Exercise →
What's needed: every entry, printed exactly, minus the images.
= Beginning of Section =
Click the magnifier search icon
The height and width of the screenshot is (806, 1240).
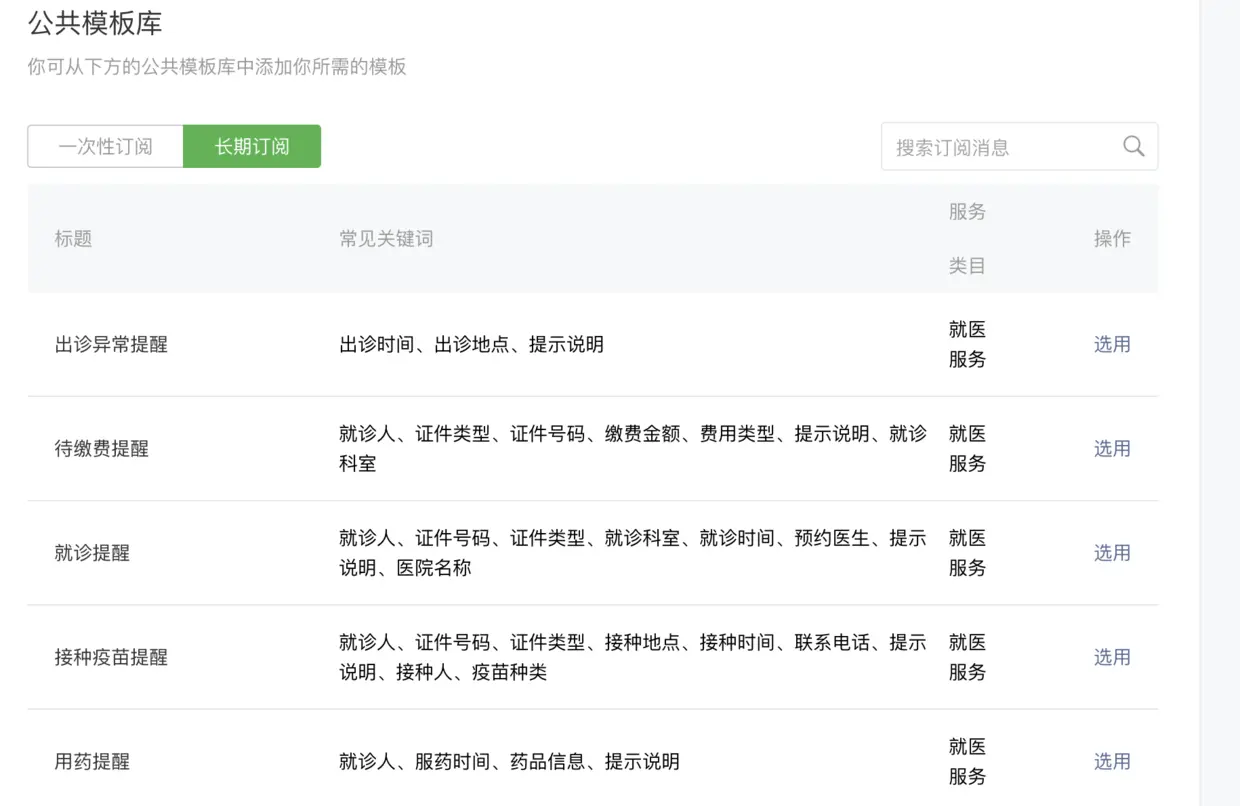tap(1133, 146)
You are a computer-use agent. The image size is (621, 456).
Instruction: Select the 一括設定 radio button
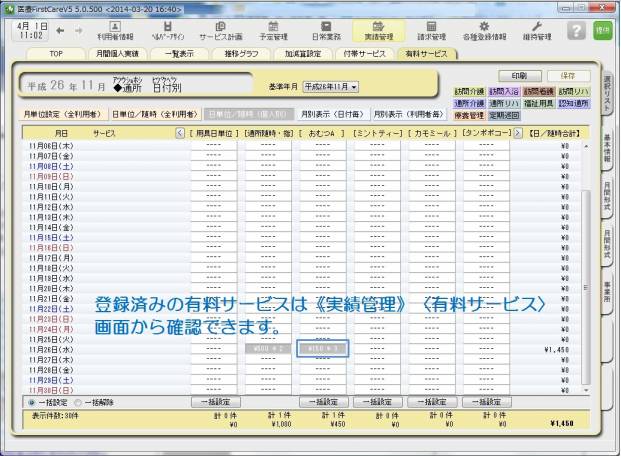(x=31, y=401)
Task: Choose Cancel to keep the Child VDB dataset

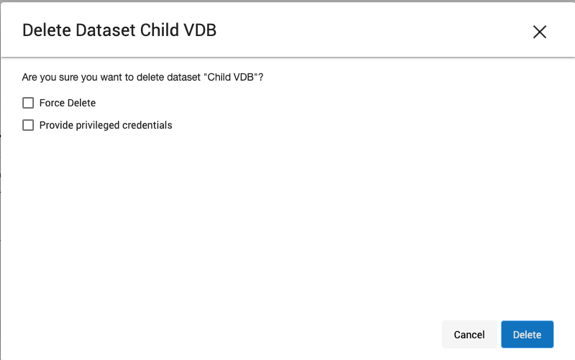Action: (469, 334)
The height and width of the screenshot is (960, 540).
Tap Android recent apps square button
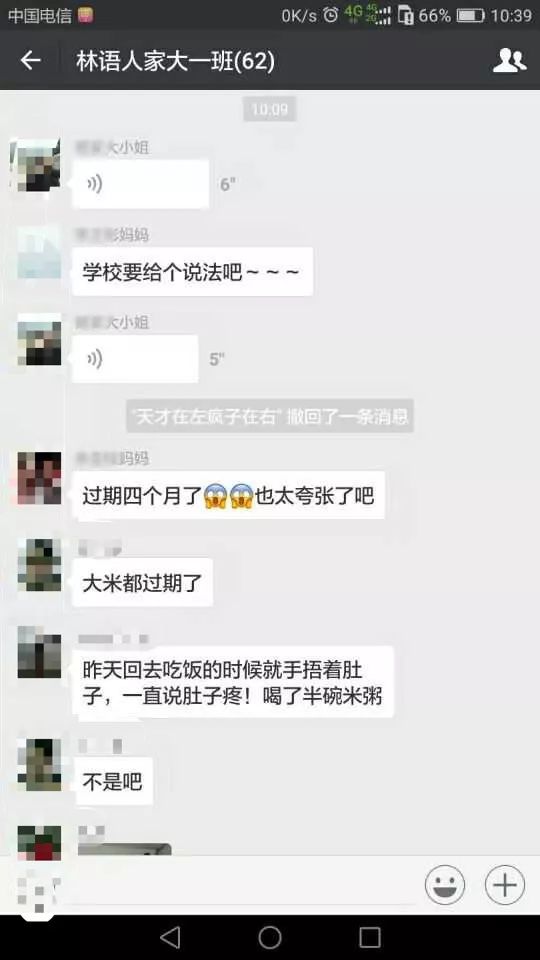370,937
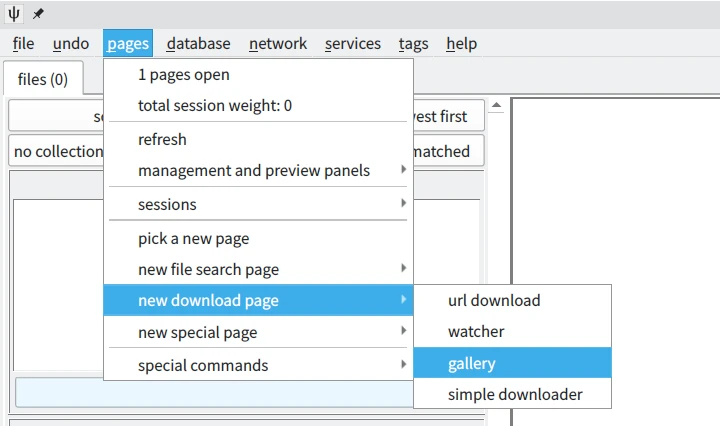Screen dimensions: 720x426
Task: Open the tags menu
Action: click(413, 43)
= End of Section =
Task response →
Click the magnifier search icon
The height and width of the screenshot is (806, 1240).
tap(1133, 146)
You are a computer-use agent. The image size is (621, 456).
Instruction: Select the 一括設定 radio button
(x=31, y=401)
Task: Choose Cancel to keep the Child VDB dataset

Action: (469, 334)
The height and width of the screenshot is (960, 540).
Tap Android recent apps square button
370,937
Screen dimensions: 720x426
Task: Open the tags menu
Action: click(413, 43)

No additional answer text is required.